A full document record is shown in the following SQL statement which joins all of the tables together.

In [None]:
%%sql -grid
SELECT C.CUSTOMERID AS CUSTID, 
       CI.FIRSTNAME, CI.LASTNAME, CI.BIRTHDATE,
       CC.CITY, CC.ZIPCODE, CC.EMAIL, CC.PHONE, CC.STREET, CC.STATE,
       CP.CARD_TYPE, CP.CARD_NO
FROM MONGO_ONPREM.CUSTOMER C, MONGO_ONPREM.CUSTOMER_CONTACT CC, 
     MONGO_ONPREM.CUSTOMER_IDENTITY CI, MONGO_ONPREM.CUSTOMER_PAYMENT CP
WHERE  CC.CUSTOMER_ID = C."_ID" AND
       CI.CUSTOMER_ID = C."_ID" AND
       CP.CUSTOMER_ID = C."_ID"
FETCH FIRST 3 ROWS ONLY

## Querying All Virtualized Data
### What are the names of the customers in Ohio, who bought the most during the highest trading day of the year.

Instructions:
(A) In the SQL query excerpt above, which four tables does the query join?
(B) Please write the next part of the SQL query excerpt, picking up after its final heading about customers in Ohio.

Collected material:
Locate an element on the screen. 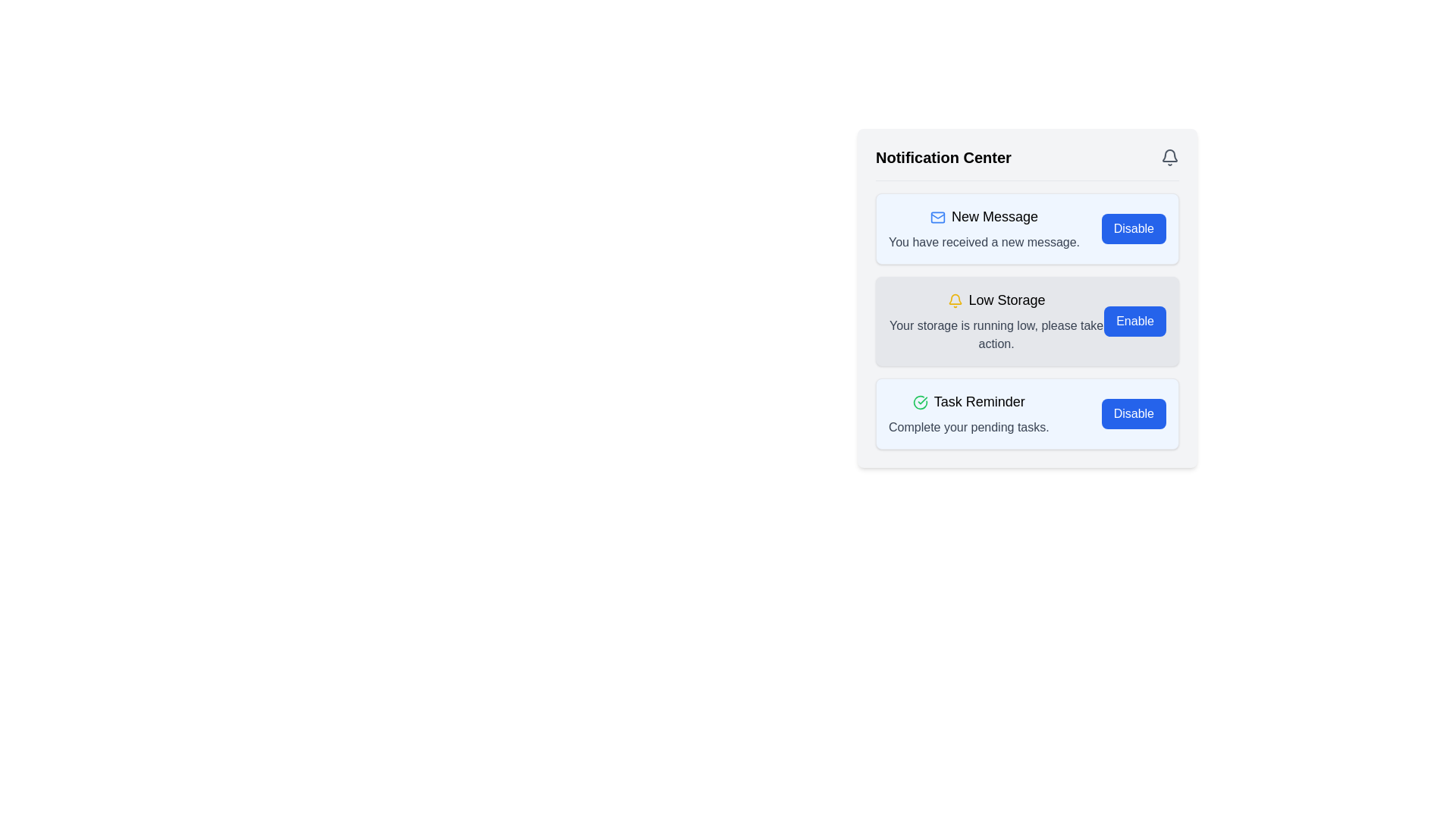 The width and height of the screenshot is (1456, 819). the button located to the right of the 'New Message' text to observe the hover effects is located at coordinates (1134, 228).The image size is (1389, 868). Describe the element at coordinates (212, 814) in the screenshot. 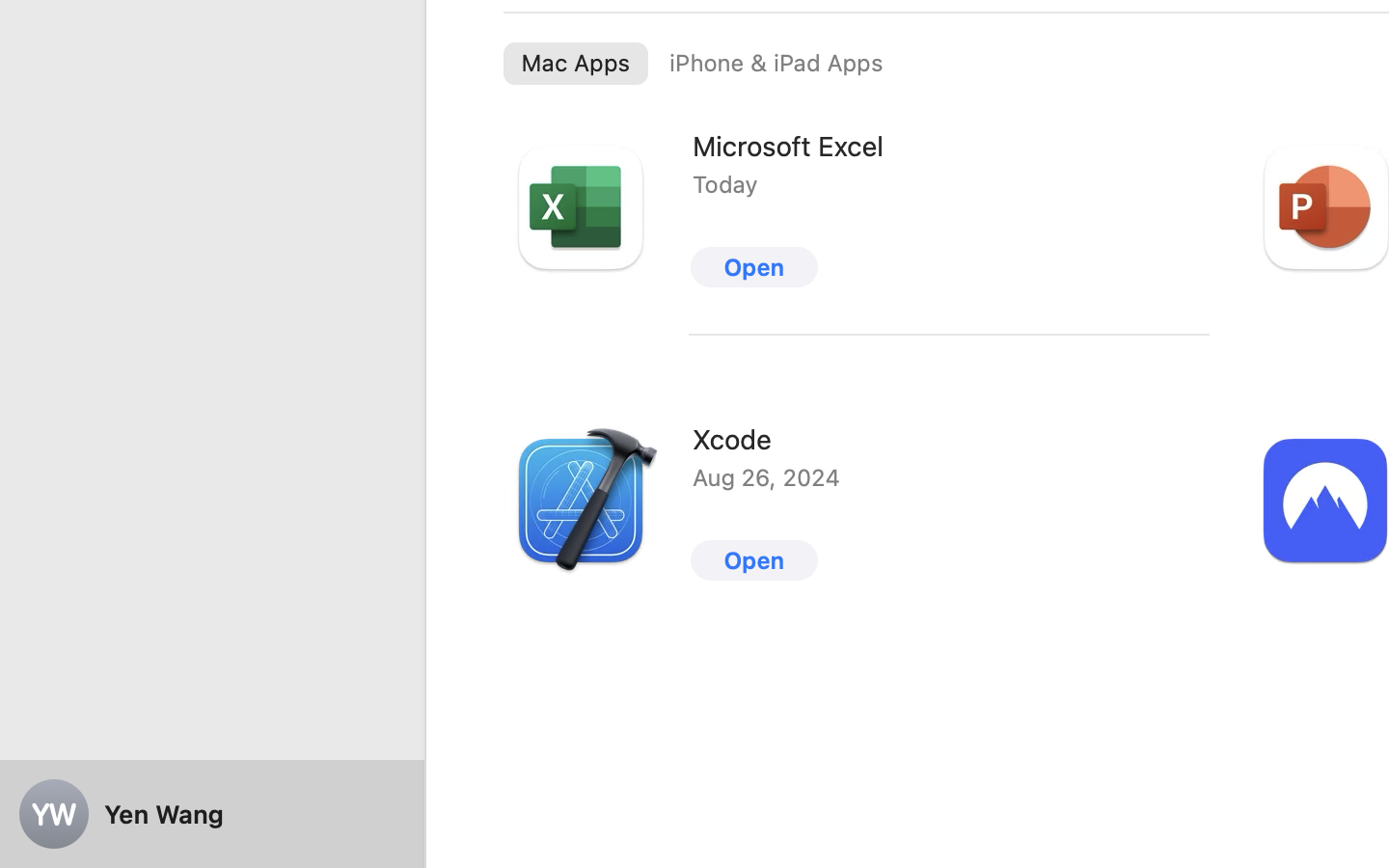

I see `'Yen Wang'` at that location.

Answers for the exercise:
(A) CUSTOMER, CUSTOMER_CONTACT, CUSTOMER_IDENTITY, and CUSTOMER_PAYMENT, all in MONGO_ONPREM.

(B)
**AWS Db2, Azure Db2 & Postgres, VMware MongoDB, CP4D Db2Wh, VMware Informix**

In [None]:
%%sql
WITH MAX_VOLUME(AMOUNT) AS (
  SELECT MAX(VOLUME) FROM FOLDING.STOCK_HISTORY
    WHERE SYMBOL = 'DJIA'
),
HIGHDATE(TX_DATE) AS (
  SELECT TX_DATE FROM FOLDING.STOCK_HISTORY, MAX_VOLUME M
    WHERE SYMBOL = 'DJIA' AND VOLUME = M.AMOUNT
),
CUSTOMERS_IN_OHIO(CUSTID) AS (
  SELECT C.CUSTID FROM TRADING.CUSTOMERS C 
    WHERE C.STATE = 'OH'
),
TOTAL_BUY(CUSTID,TOTAL) AS (
  SELECT C.CUSTID, SUM(SH.QUANTITY * SH.PRICE) 
    FROM CUSTOMERS_IN_OHIO C, FOLDING.STOCK_TRANSACTIONS_DV SH, HIGHDATE HD
  WHERE SH.CUSTID = C.CUSTID AND
        SH.TX_DATE = HD.TX_DATE AND 
        QUANTITY > 0 
  GROUP BY C.CUSTID
)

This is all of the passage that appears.